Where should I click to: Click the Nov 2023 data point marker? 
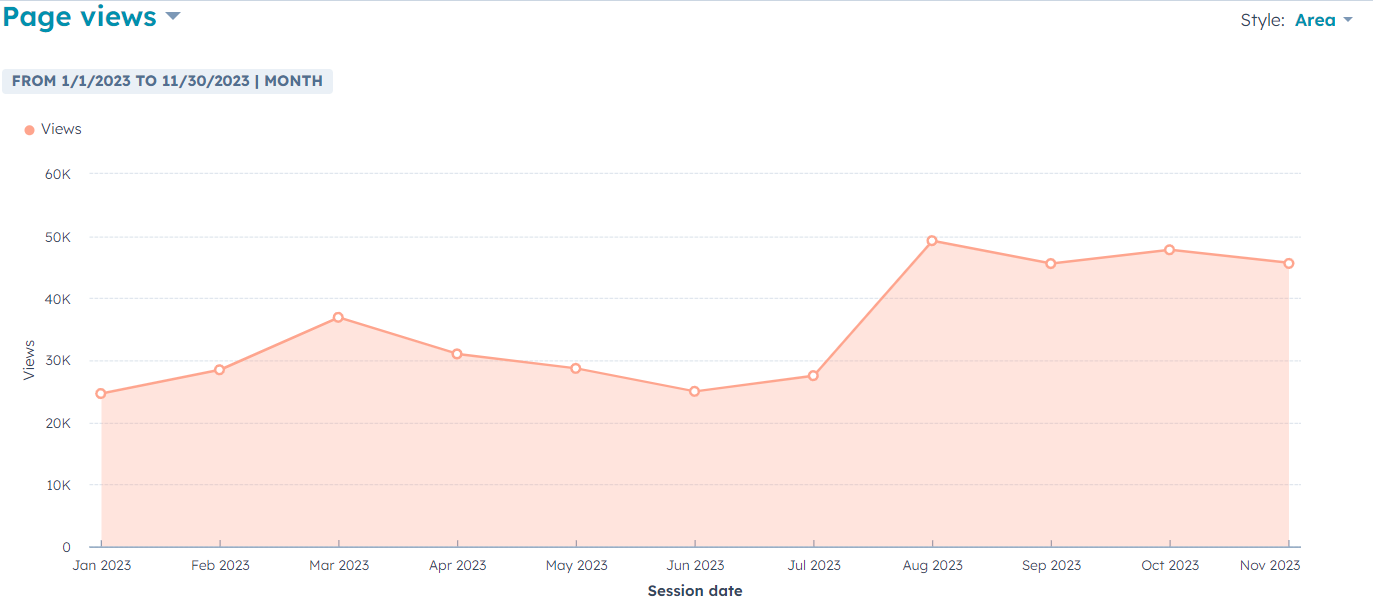(x=1288, y=264)
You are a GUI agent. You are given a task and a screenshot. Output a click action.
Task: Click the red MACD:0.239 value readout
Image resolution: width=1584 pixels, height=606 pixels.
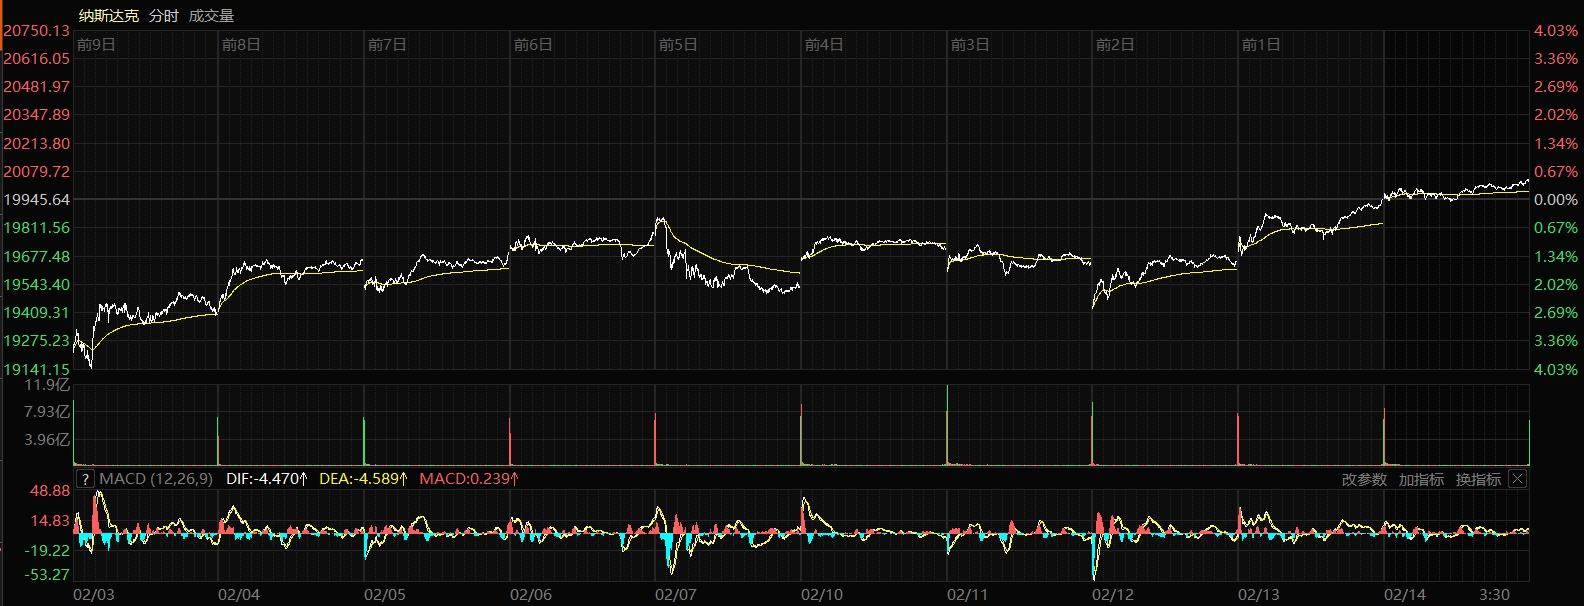(468, 479)
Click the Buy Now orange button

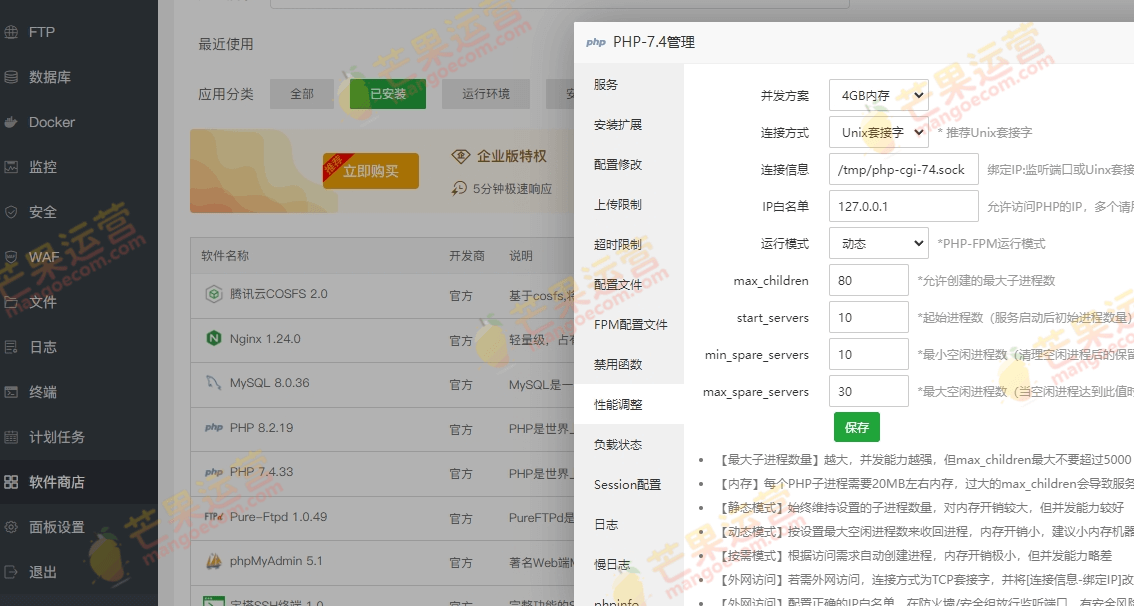tap(370, 172)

● ● ● ●

The preceding entries are to be returned verbatim, with every picture excluded.

Where should I click to: Click the Nov 2023 data point marker? 
(x=1288, y=264)
You are a GUI agent. You are given a task and a screenshot. Output a click action.
Task: Click the red MACD:0.239 value readout
Image resolution: width=1584 pixels, height=606 pixels.
(468, 479)
Click the Buy Now orange button

tap(370, 172)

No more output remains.